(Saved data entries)
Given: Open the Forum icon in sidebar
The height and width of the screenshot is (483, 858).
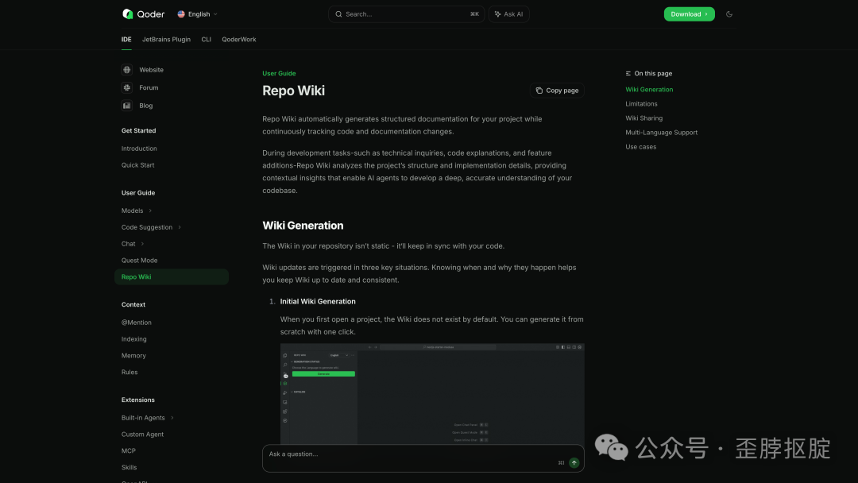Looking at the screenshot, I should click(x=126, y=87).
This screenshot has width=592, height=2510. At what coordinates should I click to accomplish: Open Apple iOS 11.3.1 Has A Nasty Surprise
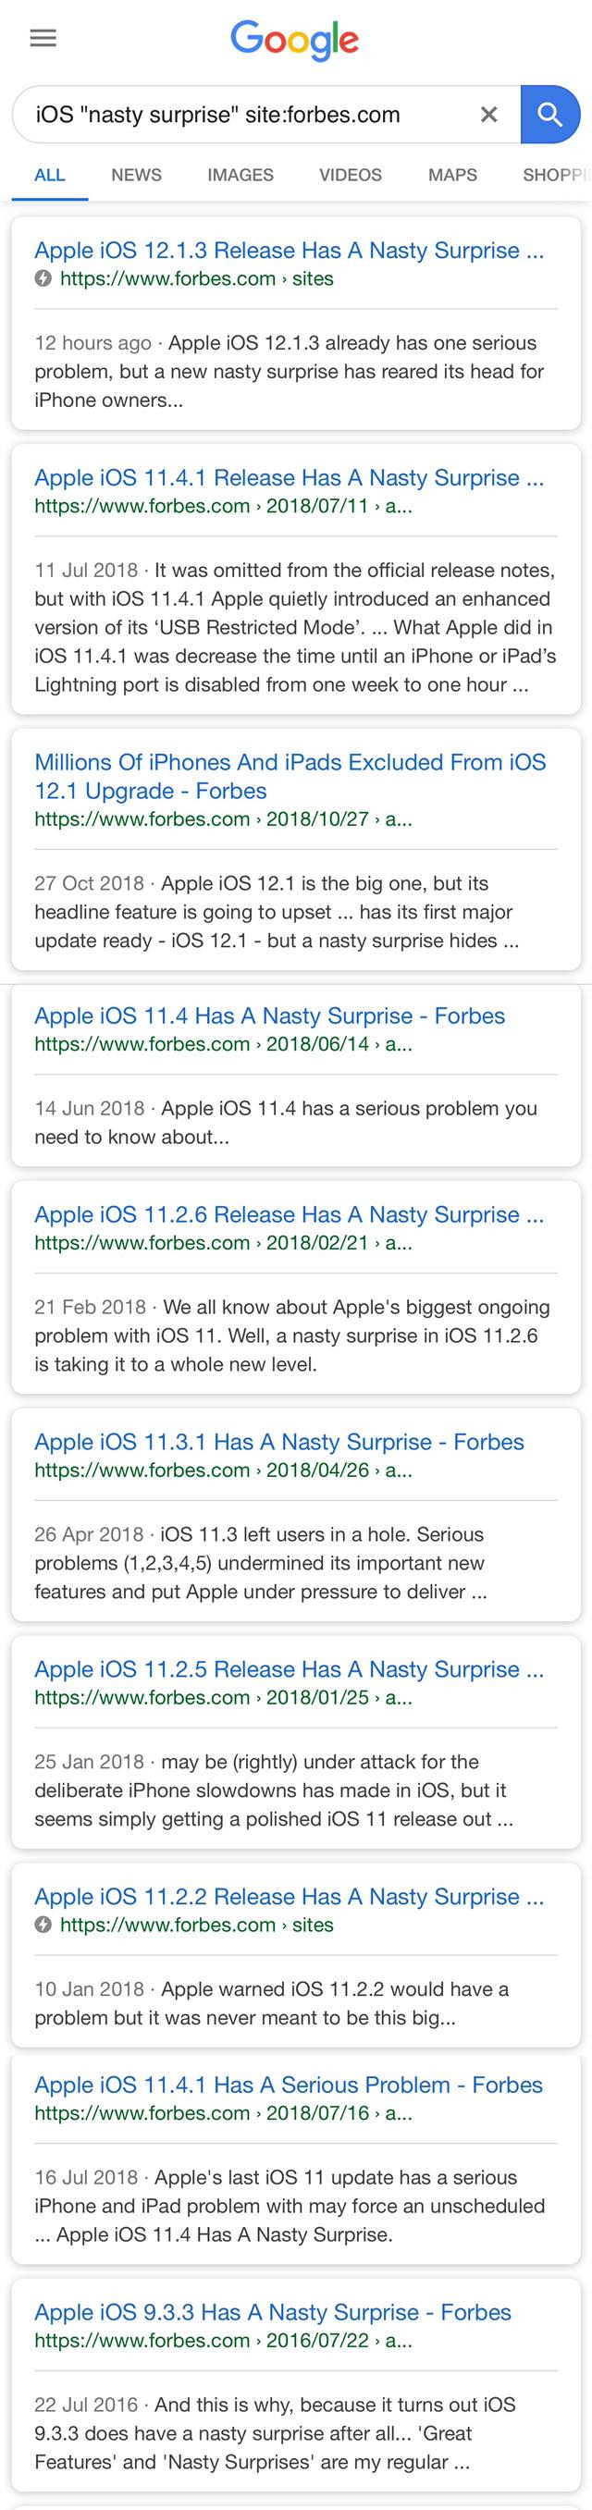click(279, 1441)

## AIM OF THE EXERCISE
Word for word, copy the lines from the one with "This screenshot has" through the end of the entries above, and do not include any picture.

## EXPECTED OUTPUT
This screenshot has width=592, height=2510. At what coordinates should I click to accomplish: Open Apple iOS 11.3.1 Has A Nasty Surprise
click(279, 1441)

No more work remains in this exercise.